(TASK DIRECTIONS) Reproduce the records exactly, but not the pictures.

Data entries

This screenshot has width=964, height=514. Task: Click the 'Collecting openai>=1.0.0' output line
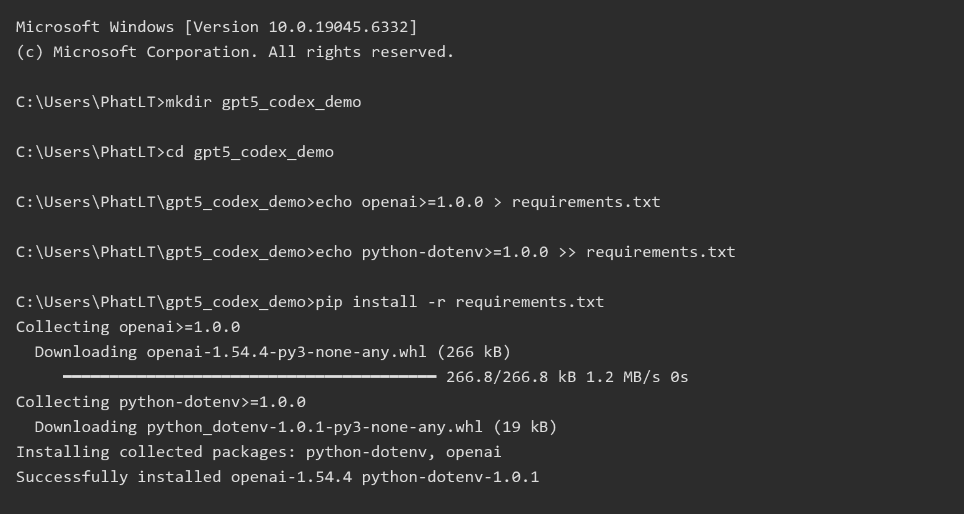[128, 327]
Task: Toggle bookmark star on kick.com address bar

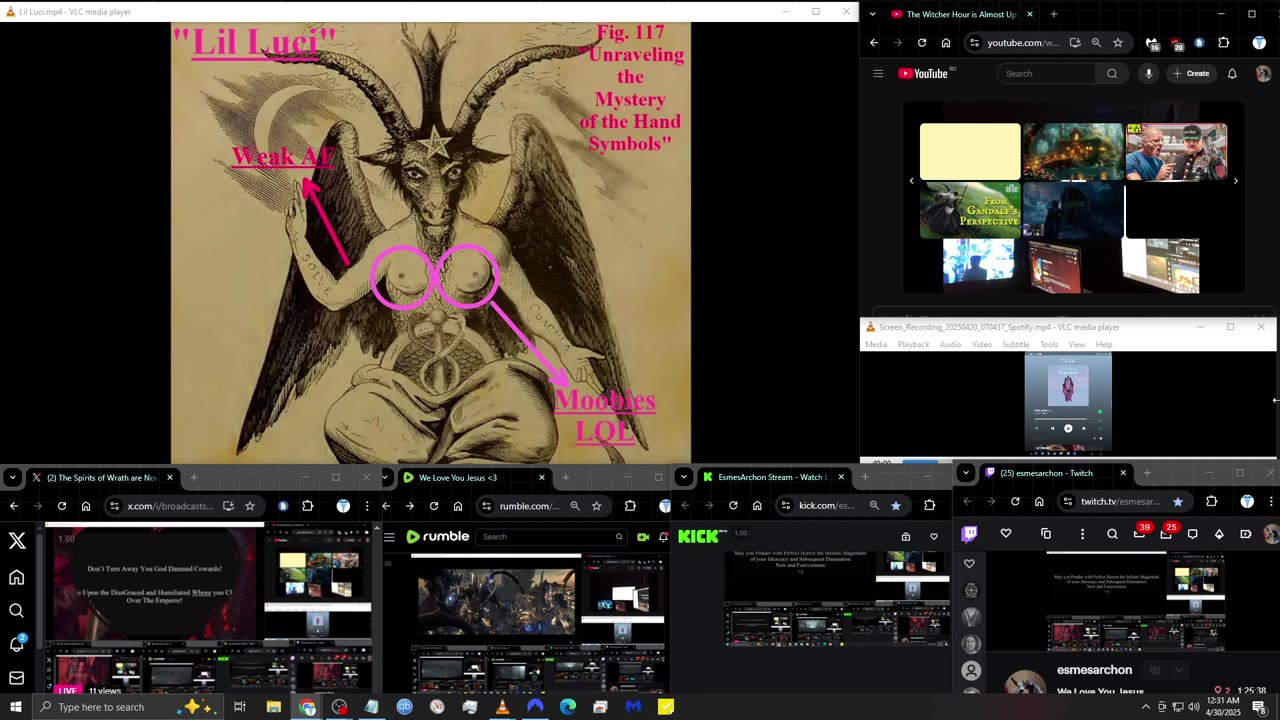Action: (x=895, y=506)
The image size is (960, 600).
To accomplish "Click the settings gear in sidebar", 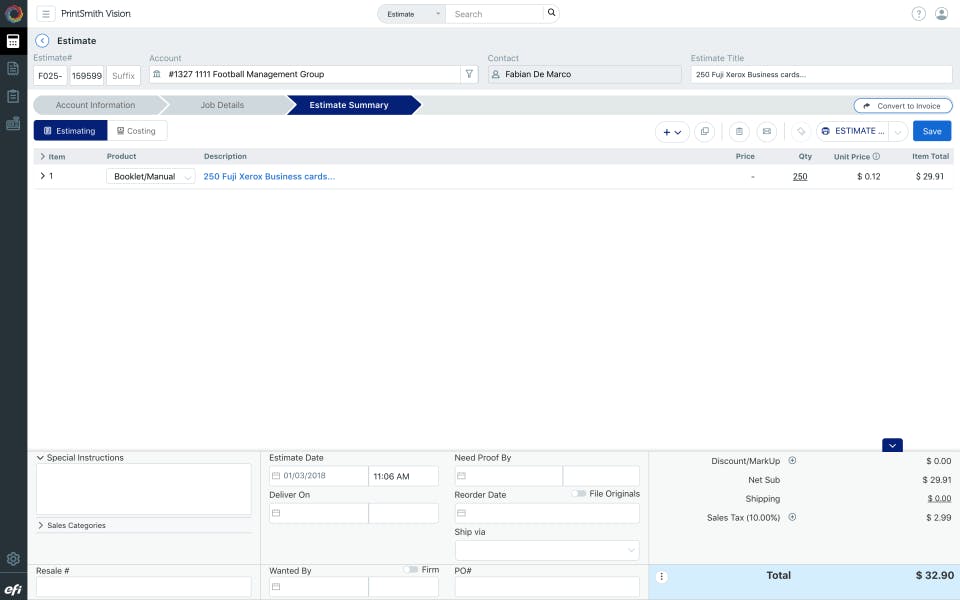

(SOLUTION FOR THIS TASK)
This screenshot has width=964, height=514. Task: Click the 'Collecting openai>=1.0.0' output line
[128, 327]
Task: Toggle bookmark star on kick.com address bar

Action: (x=895, y=506)
The image size is (960, 600).
To accomplish "Click the settings gear in sidebar", 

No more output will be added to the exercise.